_WRITTEN PROBLEM_
Can you reproduce every one of the lines below, character for character?

(Collected data entries)

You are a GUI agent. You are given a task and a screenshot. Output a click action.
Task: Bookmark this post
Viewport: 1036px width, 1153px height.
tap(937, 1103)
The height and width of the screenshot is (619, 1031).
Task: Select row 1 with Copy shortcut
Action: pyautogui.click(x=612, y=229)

_RESULT_
You are a GUI agent. You are given a task and a screenshot. Output a click action.
Task: Bookmark this post
Viewport: 1036px width, 1153px height.
tap(937, 1103)
The height and width of the screenshot is (619, 1031).
Task: Select row 1 with Copy shortcut
Action: pyautogui.click(x=612, y=229)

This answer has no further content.